Task set –
1. Using the sailing race report below, decide whether each statement agrees with it: (a) lack of wind had prevented racing for four days before this day; (b) Emirates Team New Zealand led from the start in its match against Mascalzone Latino; (c) Mascalzone Latino lost its second race of the day to the French Areva team. For each, answer yes or no and quote the deciding words.
2. Write the next part of the sailing race report below, picking up right after its final sentence.

Light winds but two flights of racing, at last. Matthew Sheahan reports on the first day of racing
At last, after four frustrating days where lack of wind stopped play and threatened a major change and upset in the format, racing got under way. And good racing at that. The two best matches were those that saw Mascalzone Latino take a big scalp, along with Shosholoza’s first win in Louis Vuitton Round Robin 1.
The day started with some unusual conditions on the water where the absence of clues on the water’s surface betrayed what was happening a few metres up. Seeing the boats scoot around before the start, heeled, pressed up, yet sailing on a mirror like surface was a strange, almost errie sight. Surely the conditions couldn’t hold? But they did.
In the match between Mascalzone Latino and Emirates Team New Zealand the Italians, buoyed up by their success in Act 13, demonstrated how good their new boat is. The team also demonstrated just how much they have leaned and improved when it comes to coping with boat handling and tactics under pressure. This was a full on race with the Italians gaining a slight advantage from the start and holding it throughout the race, despite some serious pressure from behind with the Kiwis breathing down their necks.
Both teams demonstrated some flawless crew work but it was Mascalzone Latino that finished on the high putting a point on the board that they surely didn’t expect. What was so impressive was that this was a race where no quarter was given, no mistakes made and no hint of anything other than a full-on, professionally executed race that highlighted just how close the racing might be. The breeze was steady, the boats were close to each other throughout the race and there were no obvious mistakes from the Kiwis that handed the Italians a result.
In their second race of the day, the Italians went on to beat the French Areva team to put two wins on the board. Excellent work and a performance that has provided further evidence for those who see the team as serious contenders for the ‘fourth slot’ come the semi finals.
The other match that impressed observers was that between the South Africans and United Internet Team Germany, a match that Shosholoza won.

Extracted records –
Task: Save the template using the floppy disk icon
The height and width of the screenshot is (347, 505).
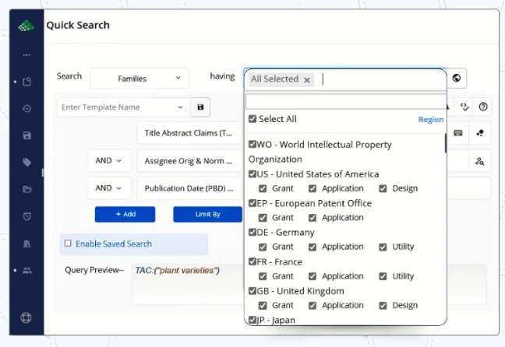Action: 200,107
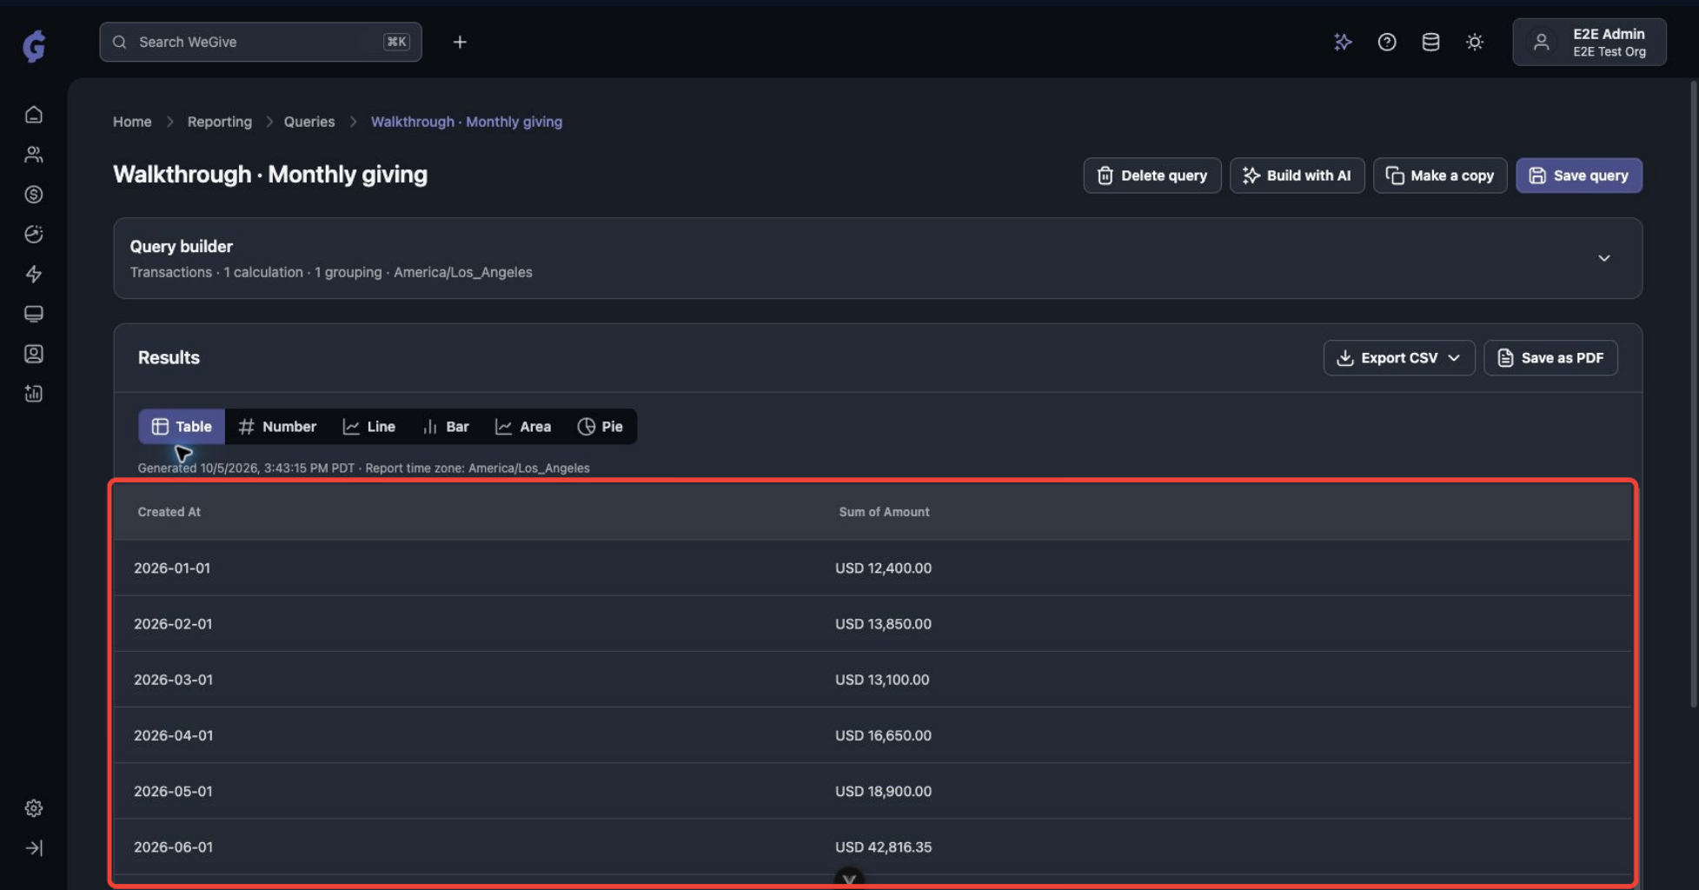Expand the Query builder chevron
Image resolution: width=1699 pixels, height=890 pixels.
coord(1604,258)
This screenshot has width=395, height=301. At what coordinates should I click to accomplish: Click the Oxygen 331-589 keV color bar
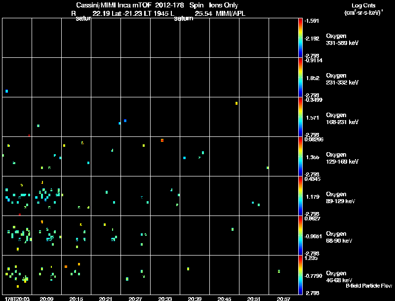click(300, 38)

Answers per task –
1.
(a) Yes: "after four frustrating days where lack of wind stopped play"
(b) No: "the Italians gaining a slight advantage from the start and holding it throughout the race"
(c) No: "the Italians went on to beat the French Areva team to put two wins on the board"

2.
Speaking after the race, helmsman Mark Sadler said that while they respected their opponents, the team had expected to beat the Germans. So had we and yet it’s easy to take for granted how far this team has come. Not so long ago they were lucky if they could finish a race, now their sights are set at the semi finals, ‘a tall order perhaps’, admits Sadler but one that they believe they might just be able to achieve.
Interpolating such success from a single win on the first day of racing would be a risky thing to do, but there’s no doubt that this team provides the best example there is as to how much can be achieved with a one boat campaign and modest expectations.
In the last few hours the expectations of spectators have increased too now we have seen some racing. The trouble is it looks like we’re in for a quiet 24 hours to follow.
At the very least though, the route to the Cup is finally under way.
WHO BEAT WHO?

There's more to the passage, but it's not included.